Do internetu trafiło nagranie, na którym widać księdza Woźnickiego wychodzącego z jednego z poznańskich szpitali z opatrunkiem na głowie. Z rozmowy księdza z osobami znajdującymi się w samochodzie wynika, że ksiądz musiał zapłacić 1300 złotych za szycie ran, bo nie jest ubezpieczony. Woźnicki opowiada, że ma zszyte 3 rany na głowie, a na ręce ma siniaka, bo miał się osłonić przed napastnikiem. - Bandyta, zwykły bandyta - mówi ks. Woźnicki. - Szedł z gazem [...] wyciągnął pałkę, rozwinął ją i zaczął mnie trzaskać tą pałką prost w łeb - relacjonuje. - On by mnie zabił. [...] Chwała, że nic się nie stało, trochę krwi się polało.

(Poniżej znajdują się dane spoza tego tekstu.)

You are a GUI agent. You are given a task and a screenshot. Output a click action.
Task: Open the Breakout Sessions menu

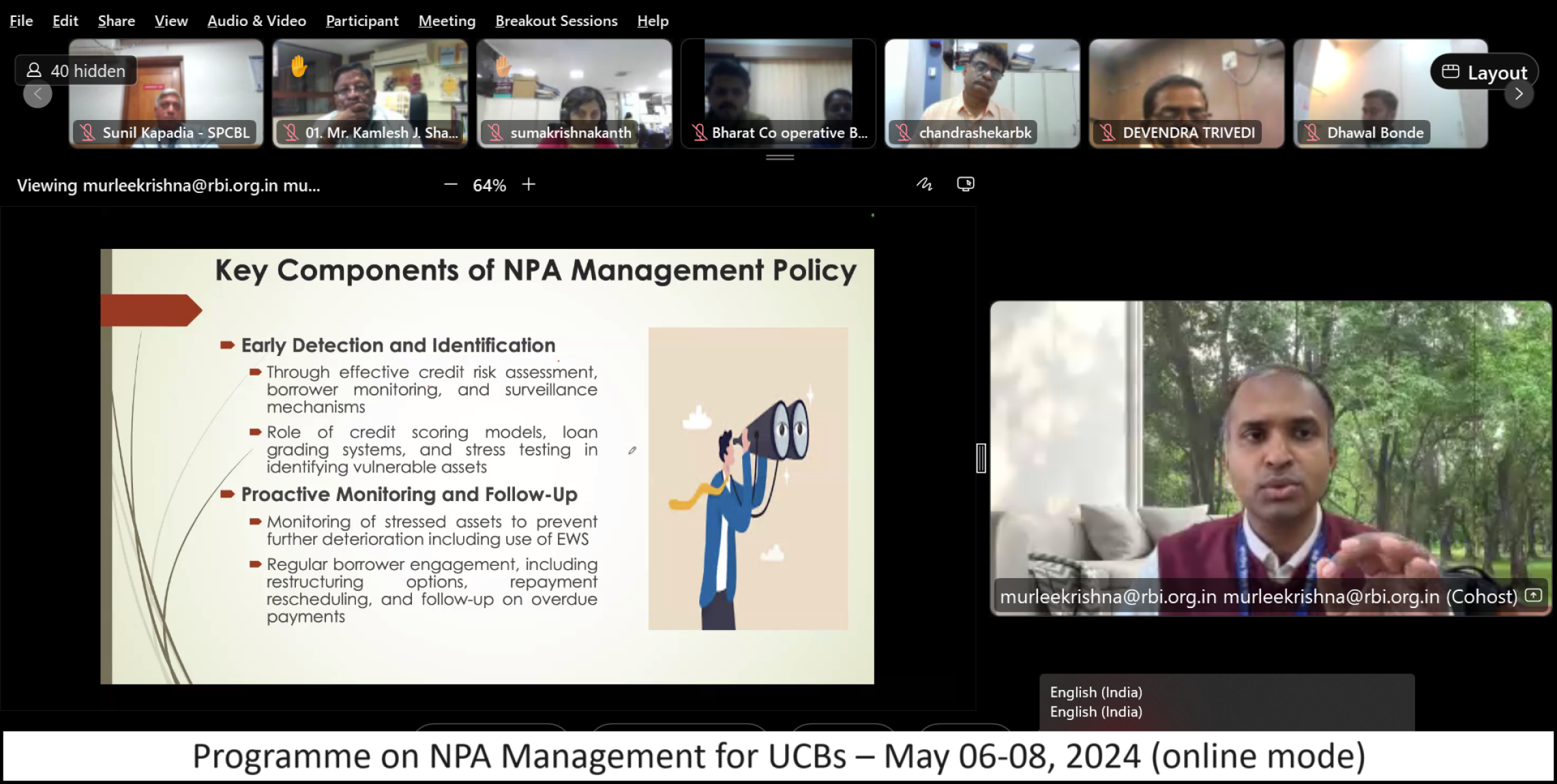pos(556,21)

Całe nagranie można zobaczyć tutaj:
Marta Mróz z poznańskiej policji potwierdza, że funkcjonariusze interweniowali we wtorek przy ulicy Wronieckiej. - Na ten moment mogę potwierdzić jedynie tyle, że sprawa dotyczyła awantury. Oczywiście wyjaśniamy okoliczności tego zdarzenia - mówi. Z naszych ustaleń wynika, że ksiądz Woźnicki pojawił się na komisariacie, gdzie chciał zgłosić zajście.
Próbowaliśmy skontaktować się z salezjanami, ale bezskutecznie.
Przypomnijmy, że ksiądz Michał Woźnicki został wydalony z Towarzystwa Salezjanów i choć Dom Zakonny już dawno temu wezwał go do opuszczenia obiektu, mężczyzna wciąż tam mieszka. Co więcej, codziennie rano odprawia Mszę Świętą Trydencką, a więc mszę w nadzwyczajnej formie Rytu Rzymskiego, w której uczestniczy kilku wiernych. Salezjanie skierowali nawet sprawę do sądu domagając się eksmisji Woźnickiego. Ponadto 4 lata temu nałożono na niego zakaz głoszenia Słowa Bożego. Mimo to ksiądz wciąż mieszka w Domu Zakonnym i odprawia mszę. W ubiegłym roku rozpoczęto procedurę, której celem jest usunięcie księdza ze stanu duchownego.